I am using Apache Spark (Pyspark API for Python) ALS MLLIB to develop a service that performs live recommendations for anonym users (users not in the training set) in my site.
In my usecase I train the model on the User ratings in this way:
from pyspark.mllib.recommendation import ALS, MatrixFactorizationModel, Rating
ratings = df.map(lambda l: Rating(int(l[0]), int(l[1]), float(l[2])))
rank = 10
numIterations = 10
model = ALS.trainImplicit(ratings, rank, numIterations)
Now, each time an anonym user selects an item in the catalogue, I want to fold-in its vector in the ALS model and get the recommendations (just like the recommendProducts() call), but avoiding the re-training of the whole model.
Is there any way to easily do the fold-in of the new anonym user vector after training the ALS model in Apache Spark?
Thanks in advance
There are a few Open Source "model server" solutions that I have seen advertised, but have no hands-on experience on.

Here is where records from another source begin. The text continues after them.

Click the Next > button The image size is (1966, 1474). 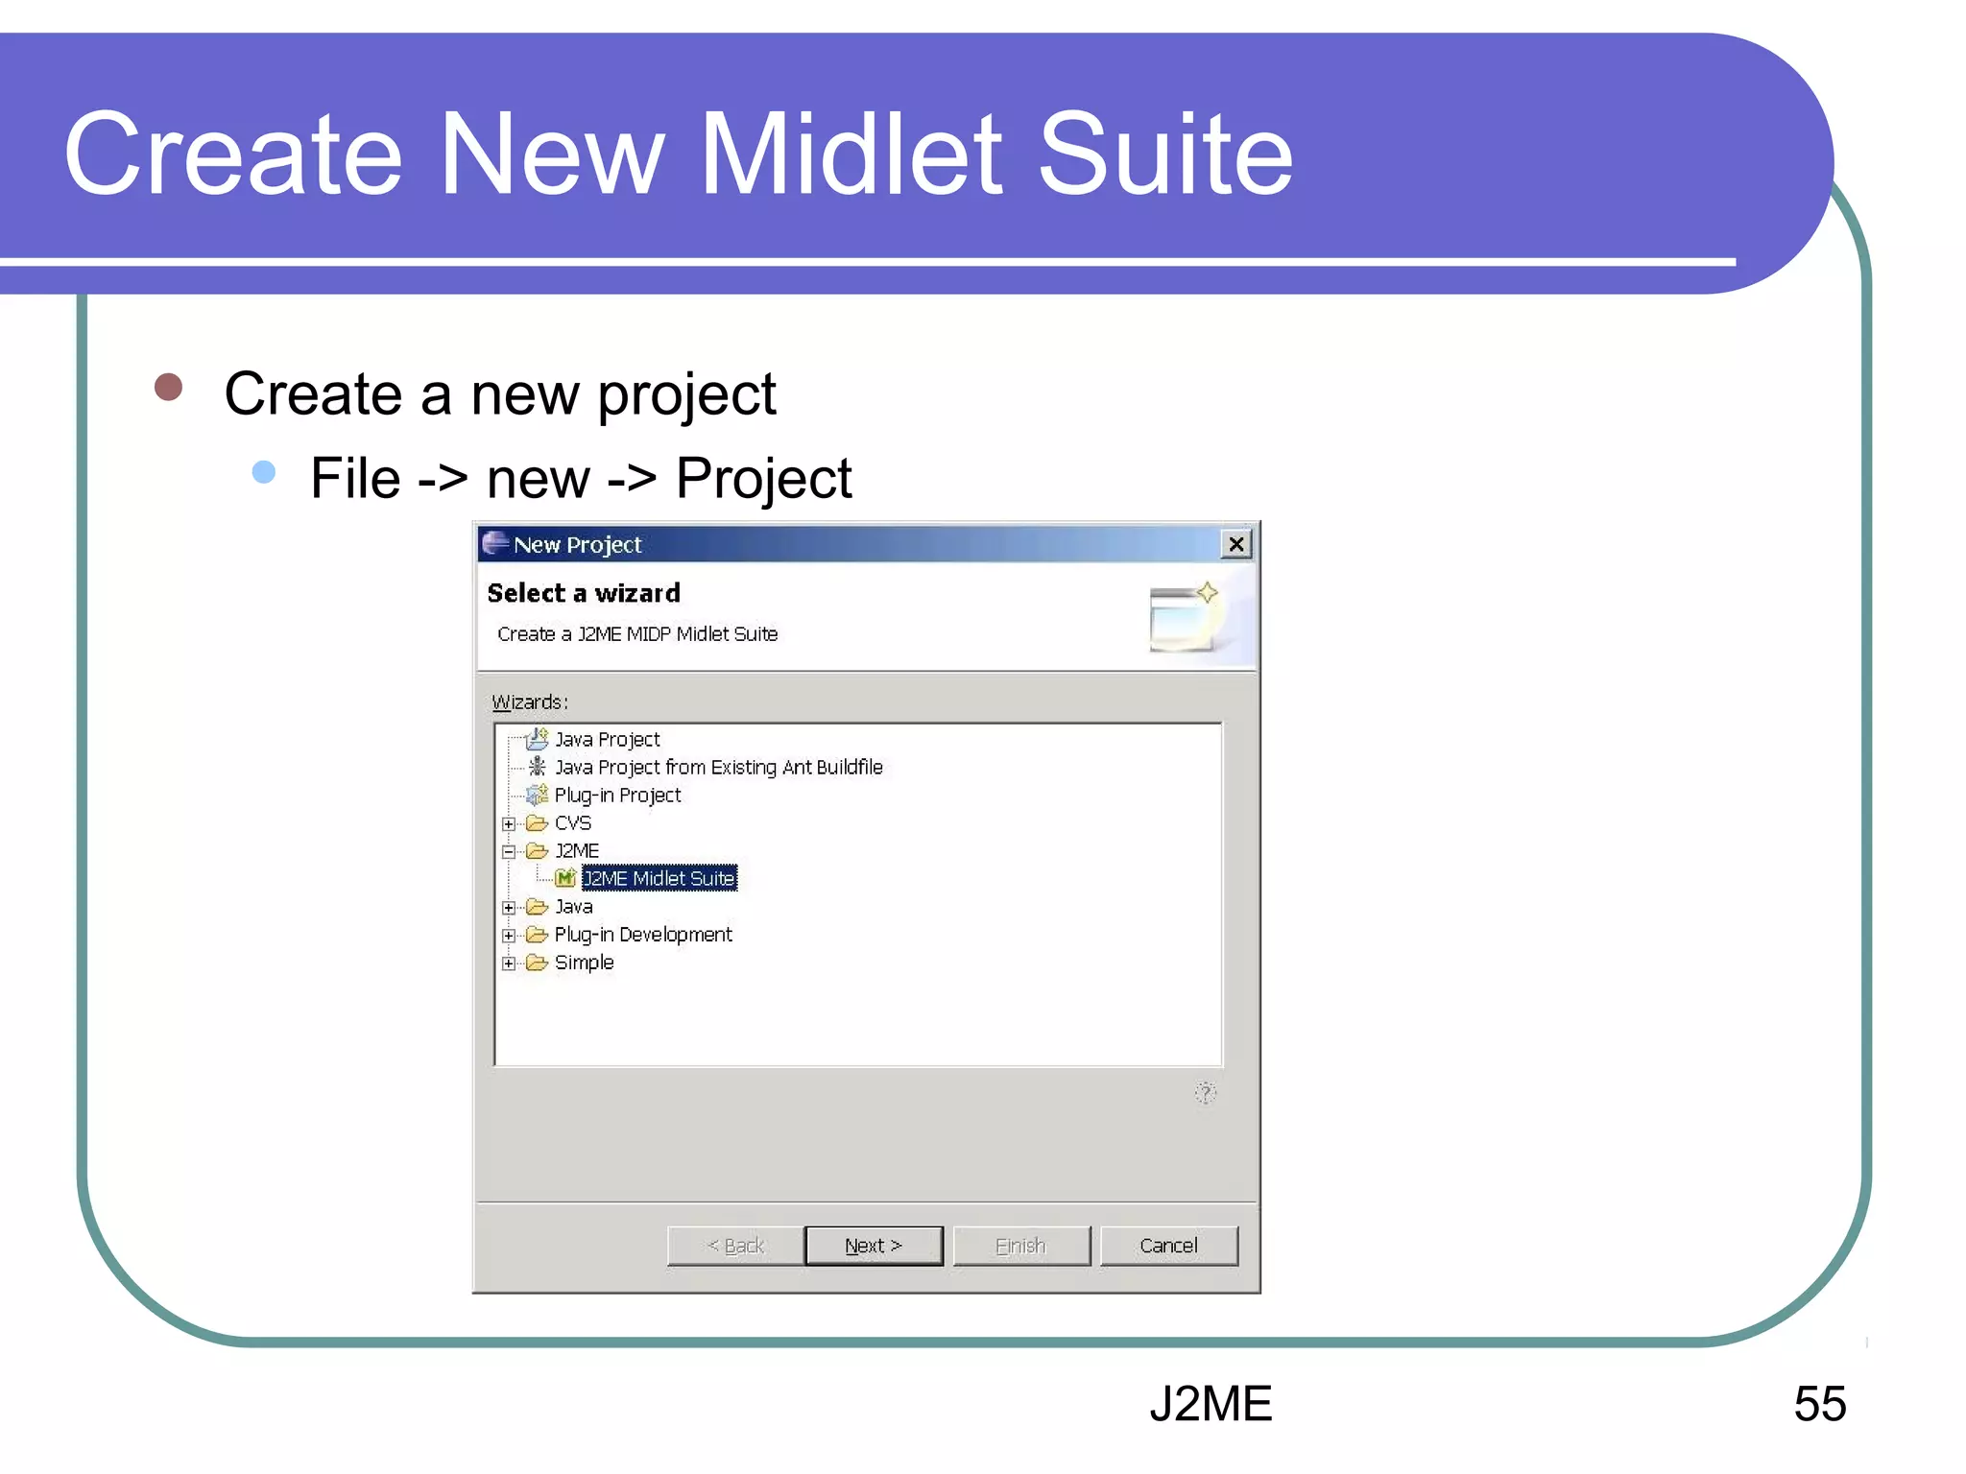874,1246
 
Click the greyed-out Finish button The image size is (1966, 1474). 1021,1246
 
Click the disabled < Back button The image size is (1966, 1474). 735,1246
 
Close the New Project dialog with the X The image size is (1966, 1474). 1236,544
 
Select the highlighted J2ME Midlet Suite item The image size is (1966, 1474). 659,878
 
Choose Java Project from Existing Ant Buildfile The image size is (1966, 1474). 718,767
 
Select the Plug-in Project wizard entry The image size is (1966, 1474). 617,795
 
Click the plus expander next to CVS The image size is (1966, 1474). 509,823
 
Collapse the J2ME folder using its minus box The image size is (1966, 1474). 509,851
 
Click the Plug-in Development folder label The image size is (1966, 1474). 643,934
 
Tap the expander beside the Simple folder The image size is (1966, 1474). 509,963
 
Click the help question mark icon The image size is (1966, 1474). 1206,1093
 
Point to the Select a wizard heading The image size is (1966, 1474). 584,593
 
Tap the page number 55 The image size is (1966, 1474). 1819,1403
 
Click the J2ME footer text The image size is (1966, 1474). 1211,1403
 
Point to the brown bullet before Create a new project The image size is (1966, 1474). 169,387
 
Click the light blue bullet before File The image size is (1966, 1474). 264,472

I also heard of a commercial offering, but can't just remember the name right now.
So make your own opinion, and keep a watch on possible alternatives.

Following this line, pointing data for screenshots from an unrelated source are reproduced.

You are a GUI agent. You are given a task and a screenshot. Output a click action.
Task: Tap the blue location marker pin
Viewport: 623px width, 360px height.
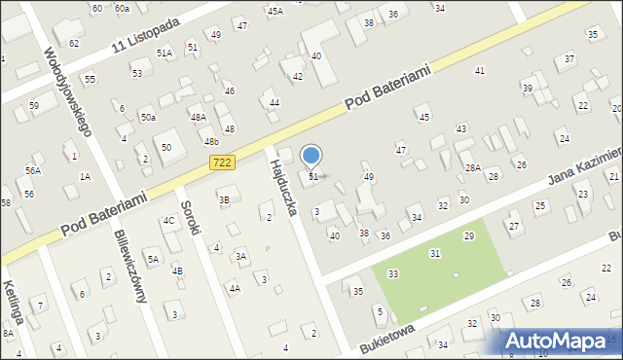pos(312,157)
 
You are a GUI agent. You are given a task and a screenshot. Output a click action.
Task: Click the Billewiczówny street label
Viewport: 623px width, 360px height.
pos(130,267)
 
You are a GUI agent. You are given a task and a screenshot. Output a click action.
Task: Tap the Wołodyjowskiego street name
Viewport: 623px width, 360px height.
pos(67,89)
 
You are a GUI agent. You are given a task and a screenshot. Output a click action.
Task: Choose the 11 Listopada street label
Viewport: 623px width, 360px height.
pos(146,33)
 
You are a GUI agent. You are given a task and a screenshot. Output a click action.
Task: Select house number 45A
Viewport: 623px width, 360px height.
pos(275,11)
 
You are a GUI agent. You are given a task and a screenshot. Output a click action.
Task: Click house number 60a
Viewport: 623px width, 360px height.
pos(122,8)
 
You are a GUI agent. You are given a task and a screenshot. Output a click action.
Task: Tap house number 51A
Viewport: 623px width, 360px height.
pos(165,54)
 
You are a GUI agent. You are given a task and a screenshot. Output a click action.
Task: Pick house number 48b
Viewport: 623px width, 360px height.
pos(211,141)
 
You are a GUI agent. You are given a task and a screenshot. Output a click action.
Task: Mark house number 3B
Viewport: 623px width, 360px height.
pos(224,200)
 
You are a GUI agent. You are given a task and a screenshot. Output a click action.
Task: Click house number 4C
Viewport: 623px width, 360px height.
pos(168,221)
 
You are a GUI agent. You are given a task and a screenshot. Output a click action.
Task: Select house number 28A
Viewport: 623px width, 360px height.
pos(472,168)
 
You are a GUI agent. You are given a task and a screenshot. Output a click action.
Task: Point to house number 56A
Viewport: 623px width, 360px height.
pos(32,170)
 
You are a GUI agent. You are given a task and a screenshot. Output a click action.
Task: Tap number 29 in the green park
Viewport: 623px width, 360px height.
pos(468,236)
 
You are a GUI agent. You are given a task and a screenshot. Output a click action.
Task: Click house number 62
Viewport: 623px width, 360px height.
pos(74,44)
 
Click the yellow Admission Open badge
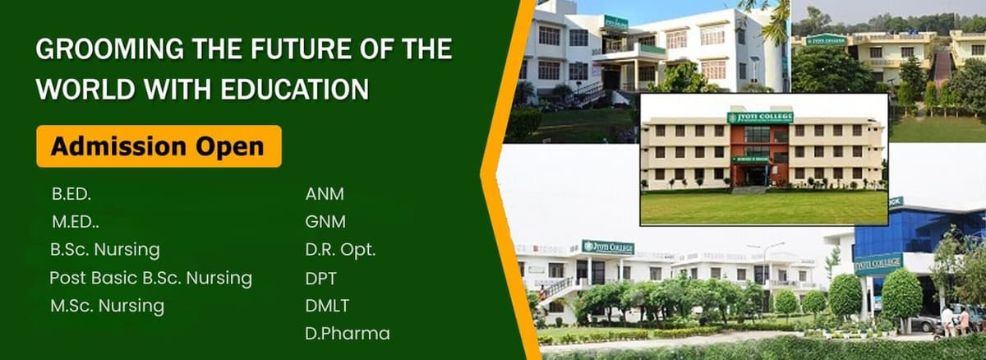pos(158,146)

PredictionIO (the start-up has been gobbled by SalesForce but their solution is still available) uses a Spark+Hadoop+HBase stack, plus some kind of web server component.

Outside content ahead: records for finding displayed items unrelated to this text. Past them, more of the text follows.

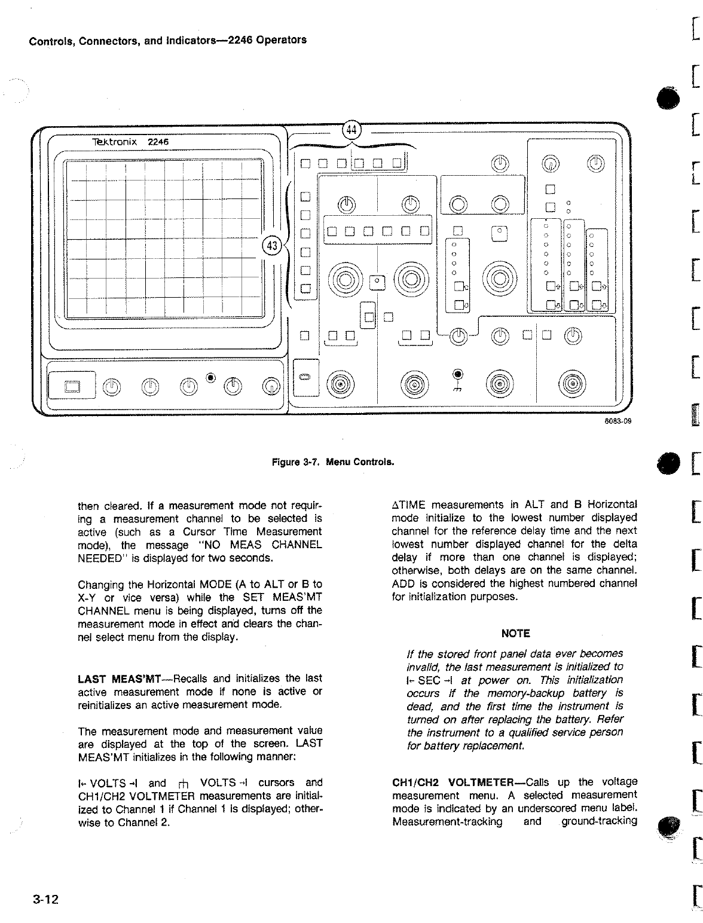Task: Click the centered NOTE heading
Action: pos(515,633)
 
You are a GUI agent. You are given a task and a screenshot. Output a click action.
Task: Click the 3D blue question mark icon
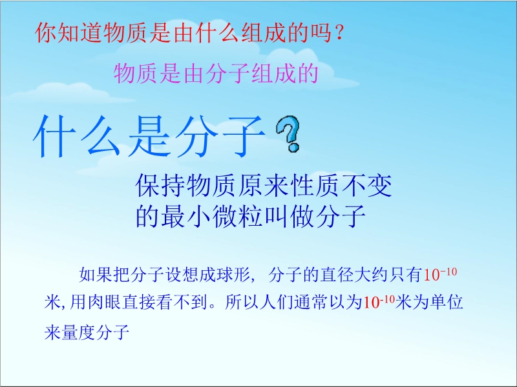[288, 134]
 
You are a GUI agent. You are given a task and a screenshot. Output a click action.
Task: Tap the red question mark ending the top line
[340, 33]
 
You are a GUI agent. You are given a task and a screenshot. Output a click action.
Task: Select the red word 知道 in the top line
[69, 33]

MLeap is yet-another-ML-library-with-limited-feature-set, which can be plugged into Spark/Scikit-Learn/whatever, and can spawn a web service -- or export your model to a hosted solution named Combust.ml
MLDB is yet-another-ML-library-with-limited-feature-set, completely outside of the Python/Spark ecosystem, but claims full integration with TensorFlow -- including the ability to import existing Deep Learning models and tweak them for different uses.